DURHAM, N.C., June 13 (UPI) -- President Barack Obama said Monday he would resign if he were Anthony Weiner, the New York congressman scandalized over risque photos and sexting.
"I can tell you that if it was me, I would resign," Obama told Ann Curry in an interview in North Carolina to be aired on NBC's "Today" show Tuesday morning.
"When you get to the point where, because of various personal distractions, you can't serve as effectively as you need to, at the time when people are worrying about jobs, and their mortgages, and paying the bills, then you should probably step back," the president said.
Earlier Monday, multiple media reported that the release of more embarrassing photos may push Weiner to resign, citing sources close to him.
WCBS-TV, New York, and the New York Daily News both cited unnamed sources saying the U.S. House Democrat's determination not to quit is weakening.
During the weekend, TMZ.com published more cellphone self-portraits of Weiner, apparently taken in the House gym. Several show him showing off his naked body holding only his camera and his privates. In others, he is draped in a towel, flexing his muscles in the locker room mirror.
TMZ said the photos were sent to at least one woman. Since they were taken in the House gym, his use of public resources could pose an ethics issue.
Furthermore, besides his admitted online sex chats with several women in recent years, word came out that Weiner also sent messages via Twitter to a 17-year-old girl in Delaware, although she said the contents were not suggestive.
On Saturday, the congressman said he was taking a "leave of absence" to get psychiatric help.
Aboard Air Force One Monday, White House press secretary Jay Carney said Obama considered Weiner's behavior "inappropriate" and the matter a "distraction" but did not call for his resignation.

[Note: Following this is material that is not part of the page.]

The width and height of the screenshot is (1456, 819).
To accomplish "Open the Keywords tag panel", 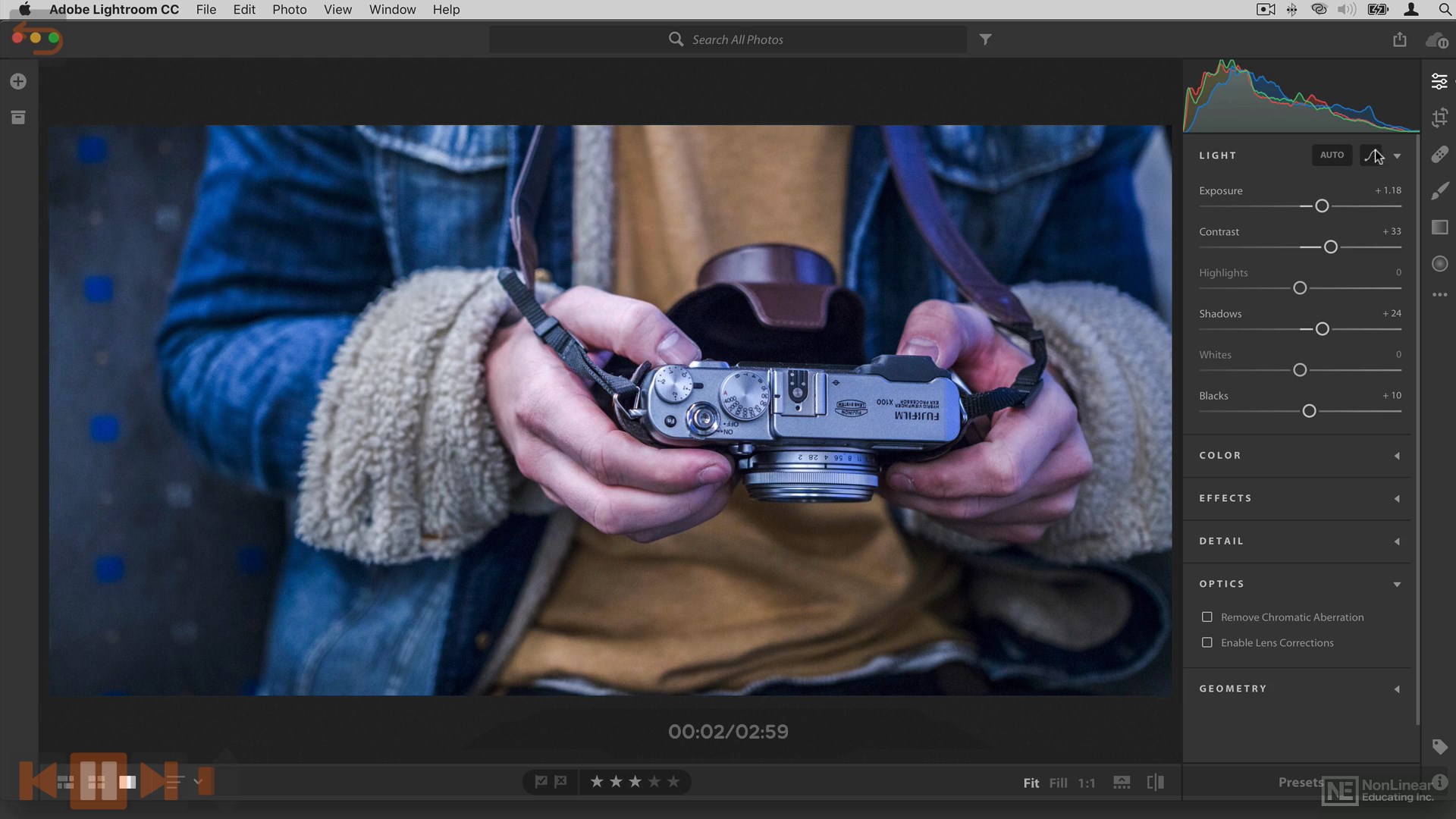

The second-ranking House Democrat, Steny Hoyer of Maryland, joined Minority Leader Nancy Pelosi, D-Calif., in calling for Weiner to quit Sunday.
One source said one of the few people who could sway Weiner is his predecessor and mentor, Sen. Chuck Schumer, D-N.Y. Schumer has said he is "heartbroken" but has stopped short of telling him to go.
Weiner's pregnant wife, Huma Abedin, is in Africa with her boss, Secretary of State Clinton. He is said to be still convinced she won't divorce him and even wants him to stay in Congress.
Staffers say Weiner probably will make no decisions until his wife returns home Wednesday.